START Data provided

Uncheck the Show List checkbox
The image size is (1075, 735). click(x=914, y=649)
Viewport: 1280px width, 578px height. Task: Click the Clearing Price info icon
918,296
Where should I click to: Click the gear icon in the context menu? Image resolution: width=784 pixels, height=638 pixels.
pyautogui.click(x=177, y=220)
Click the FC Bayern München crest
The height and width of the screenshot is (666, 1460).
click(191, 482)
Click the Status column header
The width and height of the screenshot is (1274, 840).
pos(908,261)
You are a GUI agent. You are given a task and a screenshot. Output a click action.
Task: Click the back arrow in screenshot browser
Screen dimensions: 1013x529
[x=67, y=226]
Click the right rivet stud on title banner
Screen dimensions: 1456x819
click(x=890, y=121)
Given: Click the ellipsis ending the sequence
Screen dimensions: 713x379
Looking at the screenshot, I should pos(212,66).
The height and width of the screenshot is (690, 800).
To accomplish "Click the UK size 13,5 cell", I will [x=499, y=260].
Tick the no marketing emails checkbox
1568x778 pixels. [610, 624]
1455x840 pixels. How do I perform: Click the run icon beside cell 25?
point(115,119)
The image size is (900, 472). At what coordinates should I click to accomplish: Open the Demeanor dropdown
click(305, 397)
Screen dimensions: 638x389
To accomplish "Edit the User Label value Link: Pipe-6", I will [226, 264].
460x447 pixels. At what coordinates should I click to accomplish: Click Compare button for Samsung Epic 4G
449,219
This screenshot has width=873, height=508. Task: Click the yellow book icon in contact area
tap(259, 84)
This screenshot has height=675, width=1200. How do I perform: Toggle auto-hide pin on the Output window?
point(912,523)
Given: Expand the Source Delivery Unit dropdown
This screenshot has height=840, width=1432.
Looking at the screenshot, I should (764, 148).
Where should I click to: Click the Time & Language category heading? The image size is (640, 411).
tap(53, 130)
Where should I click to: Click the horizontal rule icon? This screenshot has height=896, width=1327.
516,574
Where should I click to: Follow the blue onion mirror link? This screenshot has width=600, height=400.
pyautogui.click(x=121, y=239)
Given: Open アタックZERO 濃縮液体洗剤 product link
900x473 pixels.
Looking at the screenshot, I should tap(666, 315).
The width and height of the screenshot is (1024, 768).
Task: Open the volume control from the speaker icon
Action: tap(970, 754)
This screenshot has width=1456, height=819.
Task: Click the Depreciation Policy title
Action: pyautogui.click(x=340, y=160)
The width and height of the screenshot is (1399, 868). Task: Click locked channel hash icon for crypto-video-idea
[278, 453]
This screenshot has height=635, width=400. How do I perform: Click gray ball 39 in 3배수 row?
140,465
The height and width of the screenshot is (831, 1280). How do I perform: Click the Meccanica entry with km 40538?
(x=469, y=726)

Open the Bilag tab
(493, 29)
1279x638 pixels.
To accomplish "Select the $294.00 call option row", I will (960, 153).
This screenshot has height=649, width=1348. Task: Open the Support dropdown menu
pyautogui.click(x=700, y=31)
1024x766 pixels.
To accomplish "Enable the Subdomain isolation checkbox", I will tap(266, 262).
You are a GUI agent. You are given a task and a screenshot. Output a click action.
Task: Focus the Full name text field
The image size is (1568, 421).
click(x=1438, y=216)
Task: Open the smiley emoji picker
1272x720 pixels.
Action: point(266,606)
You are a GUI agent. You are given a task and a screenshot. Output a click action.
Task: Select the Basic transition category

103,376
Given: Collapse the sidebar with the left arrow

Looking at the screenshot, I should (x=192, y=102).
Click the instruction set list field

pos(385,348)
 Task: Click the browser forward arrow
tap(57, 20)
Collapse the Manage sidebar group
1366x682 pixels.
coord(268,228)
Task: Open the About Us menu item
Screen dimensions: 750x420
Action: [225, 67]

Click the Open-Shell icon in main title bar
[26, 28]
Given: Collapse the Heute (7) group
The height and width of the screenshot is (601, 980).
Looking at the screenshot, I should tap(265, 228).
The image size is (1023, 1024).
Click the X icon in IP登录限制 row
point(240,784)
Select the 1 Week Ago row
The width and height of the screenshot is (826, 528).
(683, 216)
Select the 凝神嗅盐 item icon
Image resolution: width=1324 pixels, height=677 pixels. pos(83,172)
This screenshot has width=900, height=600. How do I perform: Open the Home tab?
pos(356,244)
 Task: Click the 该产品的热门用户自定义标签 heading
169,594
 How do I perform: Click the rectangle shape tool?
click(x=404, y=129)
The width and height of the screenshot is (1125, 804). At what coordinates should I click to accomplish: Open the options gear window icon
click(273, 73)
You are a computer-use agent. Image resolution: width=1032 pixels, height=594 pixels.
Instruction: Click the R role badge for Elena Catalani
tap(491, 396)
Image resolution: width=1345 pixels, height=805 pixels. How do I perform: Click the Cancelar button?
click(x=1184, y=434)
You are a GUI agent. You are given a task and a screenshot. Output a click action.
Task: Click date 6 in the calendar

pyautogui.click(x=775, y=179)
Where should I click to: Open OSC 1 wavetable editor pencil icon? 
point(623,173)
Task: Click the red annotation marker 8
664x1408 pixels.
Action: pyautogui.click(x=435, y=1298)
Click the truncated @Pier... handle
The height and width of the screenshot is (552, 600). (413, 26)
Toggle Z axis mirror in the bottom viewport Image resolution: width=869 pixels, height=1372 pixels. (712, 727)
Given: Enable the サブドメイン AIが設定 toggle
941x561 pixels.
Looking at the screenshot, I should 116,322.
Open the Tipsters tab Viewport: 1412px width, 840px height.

END Data provided

● Work item
Return the listing above exactly, line for line.

● Answer for this exercise
Uncheck the Show List checkbox
The image size is (1075, 735). click(x=914, y=649)
Viewport: 1280px width, 578px height. Task: Click the Clearing Price info icon
918,296
Where should I click to: Click the gear icon in the context menu? Image resolution: width=784 pixels, height=638 pixels.
pyautogui.click(x=177, y=220)
Click the FC Bayern München crest
The height and width of the screenshot is (666, 1460).
click(191, 482)
Click the Status column header
The width and height of the screenshot is (1274, 840).
pos(908,261)
You are a GUI agent. You are given a task and a screenshot. Output a click action.
Task: Click the back arrow in screenshot browser
Screen dimensions: 1013x529
[x=67, y=226]
Click the right rivet stud on title banner
Screen dimensions: 1456x819
click(x=890, y=121)
Given: Click the ellipsis ending the sequence
Screen dimensions: 713x379
Looking at the screenshot, I should pos(212,66).
The height and width of the screenshot is (690, 800).
To accomplish "Click the UK size 13,5 cell", I will [x=499, y=260].
Tick the no marketing emails checkbox
1568x778 pixels. [610, 624]
1455x840 pixels. How do I perform: Click the run icon beside cell 25?
point(115,119)
The image size is (900, 472). At what coordinates should I click to accomplish: Open the Demeanor dropdown
click(305, 397)
Screen dimensions: 638x389
To accomplish "Edit the User Label value Link: Pipe-6", I will [226, 264].
460x447 pixels. At what coordinates should I click to accomplish: Click Compare button for Samsung Epic 4G
449,219
This screenshot has width=873, height=508. Task: Click the yellow book icon in contact area
tap(259, 84)
This screenshot has height=675, width=1200. How do I perform: Toggle auto-hide pin on the Output window?
point(912,523)
Given: Expand the Source Delivery Unit dropdown
This screenshot has height=840, width=1432.
Looking at the screenshot, I should (764, 148).
Where should I click to: Click the Time & Language category heading? The image size is (640, 411).
tap(53, 130)
Where should I click to: Click the horizontal rule icon? This screenshot has height=896, width=1327.
516,574
Where should I click to: Follow the blue onion mirror link? This screenshot has width=600, height=400.
pyautogui.click(x=121, y=239)
Given: Open アタックZERO 濃縮液体洗剤 product link
900x473 pixels.
Looking at the screenshot, I should tap(666, 315).
The width and height of the screenshot is (1024, 768).
Task: Open the volume control from the speaker icon
Action: tap(970, 754)
This screenshot has width=1456, height=819.
Task: Click the Depreciation Policy title
Action: pyautogui.click(x=340, y=160)
The width and height of the screenshot is (1399, 868). Task: Click locked channel hash icon for crypto-video-idea
[278, 453]
This screenshot has height=635, width=400. How do I perform: Click gray ball 39 in 3배수 row?
140,465
The height and width of the screenshot is (831, 1280). How do I perform: Click the Meccanica entry with km 40538?
(x=469, y=726)

Open the Bilag tab
(493, 29)
1279x638 pixels.
To accomplish "Select the $294.00 call option row", I will (960, 153).
This screenshot has height=649, width=1348. Task: Open the Support dropdown menu
pyautogui.click(x=700, y=31)
1024x766 pixels.
To accomplish "Enable the Subdomain isolation checkbox", I will tap(266, 262).
You are a GUI agent. You are given a task and a screenshot. Output a click action.
Task: Focus the Full name text field
The image size is (1568, 421).
click(x=1438, y=216)
Task: Open the smiley emoji picker
1272x720 pixels.
Action: point(266,606)
You are a GUI agent. You are given a task and a screenshot. Output a click action.
Task: Select the Basic transition category

103,376
Given: Collapse the sidebar with the left arrow

Looking at the screenshot, I should (x=192, y=102).
Click the instruction set list field

pos(385,348)
 Task: Click the browser forward arrow
tap(57, 20)
Collapse the Manage sidebar group
1366x682 pixels.
coord(268,228)
Task: Open the About Us menu item
Screen dimensions: 750x420
Action: [225, 67]

Click the Open-Shell icon in main title bar
[26, 28]
Given: Collapse the Heute (7) group
The height and width of the screenshot is (601, 980).
Looking at the screenshot, I should tap(265, 228).
The image size is (1023, 1024).
Click the X icon in IP登录限制 row
point(240,784)
Select the 1 Week Ago row
The width and height of the screenshot is (826, 528).
(683, 216)
Select the 凝神嗅盐 item icon
Image resolution: width=1324 pixels, height=677 pixels. pos(83,172)
This screenshot has width=900, height=600. How do I perform: Open the Home tab?
pos(356,244)
 Task: Click the 该产品的热门用户自定义标签 heading
169,594
 How do I perform: Click the rectangle shape tool?
click(x=404, y=129)
The width and height of the screenshot is (1125, 804). At what coordinates should I click to accomplish: Open the options gear window icon
click(273, 73)
You are a computer-use agent. Image resolution: width=1032 pixels, height=594 pixels.
Instruction: Click the R role badge for Elena Catalani
tap(491, 396)
Image resolution: width=1345 pixels, height=805 pixels. How do I perform: Click the Cancelar button?
click(x=1184, y=434)
You are a GUI agent. You are given a task and a screenshot. Output a click action.
Task: Click date 6 in the calendar

pyautogui.click(x=775, y=179)
Where should I click to: Open OSC 1 wavetable editor pencil icon? 
point(623,173)
Task: Click the red annotation marker 8
664x1408 pixels.
Action: pyautogui.click(x=435, y=1298)
Click the truncated @Pier... handle
The height and width of the screenshot is (552, 600). (413, 26)
Toggle Z axis mirror in the bottom viewport Image resolution: width=869 pixels, height=1372 pixels. (712, 727)
Given: Enable the サブドメイン AIが設定 toggle
941x561 pixels.
Looking at the screenshot, I should 116,322.
Open the Tipsters tab Viewport: 1412px width, 840px height.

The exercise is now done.